= Task objective =
Please restate the data word for word.

= Source data =
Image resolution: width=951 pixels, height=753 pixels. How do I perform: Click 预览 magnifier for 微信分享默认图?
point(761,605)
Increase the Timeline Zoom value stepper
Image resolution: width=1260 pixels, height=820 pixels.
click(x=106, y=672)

= Solution for this task =
Image resolution: width=951 pixels, height=753 pixels. How do I perform: Click 预览 magnifier for 微信分享默认图?
point(761,605)
Increase the Timeline Zoom value stepper
Image resolution: width=1260 pixels, height=820 pixels.
click(x=106, y=672)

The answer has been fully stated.